As an alternative induction principle of nat, nat_ind2
is defined like so:
Definition nat_ind2 :
forall (P : nat -> Prop),
P 0 ->
P 1 ->
(forall n : nat, P n -> P (S(S n))) ->
forall n : nat , P n :=
fun P => fun P0 => fun P1 => fun PSS =>
fix f (n:nat) := match n with
0 => P0
| 1 => P1
| S (S n') => PSS n' (f n')
end.
If my IDE isn't wrong, function f
has the type nat -> nat
. But I thought PSS
requires something of the type P n
in its second argument, so why is f
typed like so?
Also, is there a way to define nat_ind2 as a Fixpoint
? I tried this:
Fixpoint nat_ind (P : nat -> Prop) (P0 : P 0) (P1 : P 1)
(PSS : forall n : nat, P n -> P (S (S n))) (n : nat) :=
fix PK :=
match n with
| 0 => P0
| 1 => P1
| S (S k) => PSS k (PK k)
end.
But it doesn't work.

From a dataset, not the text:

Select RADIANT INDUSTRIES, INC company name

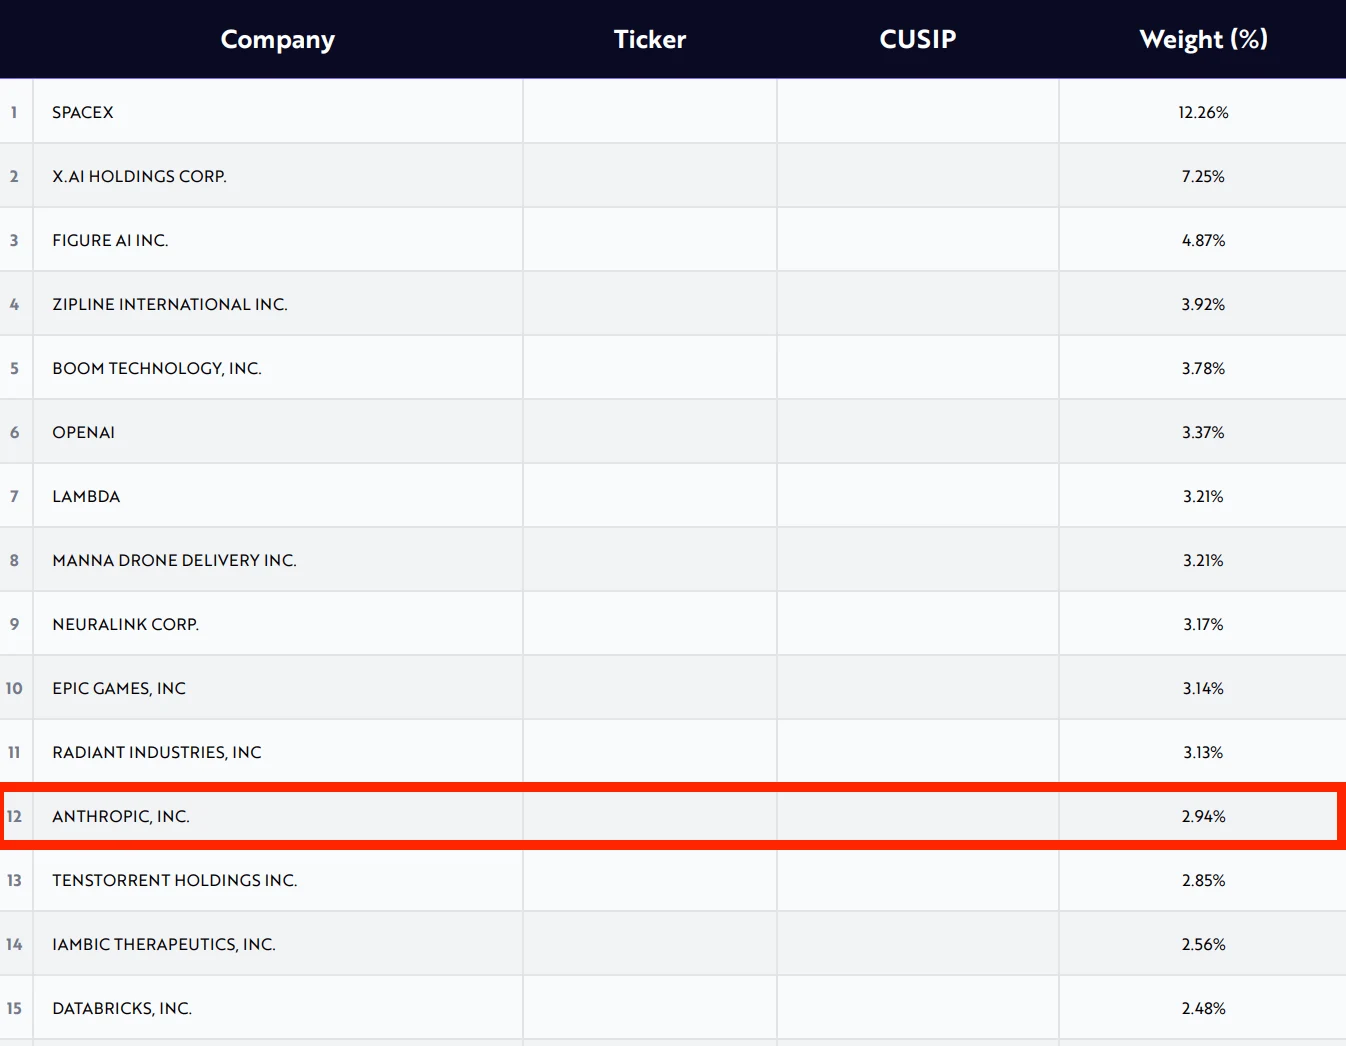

The main difficulty I think is that PK
can't be annotated to take the right type (P k
). I'm pretty new to coq, so there's probably something I'm missing.
Edit: My IDE is probably wrong, the type of f
should be forall n:nat, P n
With recent Coq (8.18) you can write:
Fixpoint nat_ind2 (P : nat -> Prop) (P0 : P 0) (P1 : P 1)
(PSS : forall n : nat, P n -> P (S (S n))) (n : nat) :=
match n with
| 0 => P0
| 1 => P1
| S (S k) => PSS k (nat_ind2 P P0 P1 PSS k)
end.
About nat_ind2.
which gives
nat_ind2 :
forall P : nat -> Prop,
P 0 ->
P 1 ->
(forall n : nat, P n -> P (S (S n))) -> forall n : nat, P n
I think this was not always possible - the consistency checker for fixpoints has been improved over time.
But there are reasons for using the more complicated design above with a local fixpoint: you can pass only the one changing argument and keep all others from the outer function. If functions are used for computation, this does make a performance / stack space difference, but for induction principles which are usually only used in opaque proofs, this doesn't make a difference and IMHO the simpler variant without a local fixpoint definition is preferable.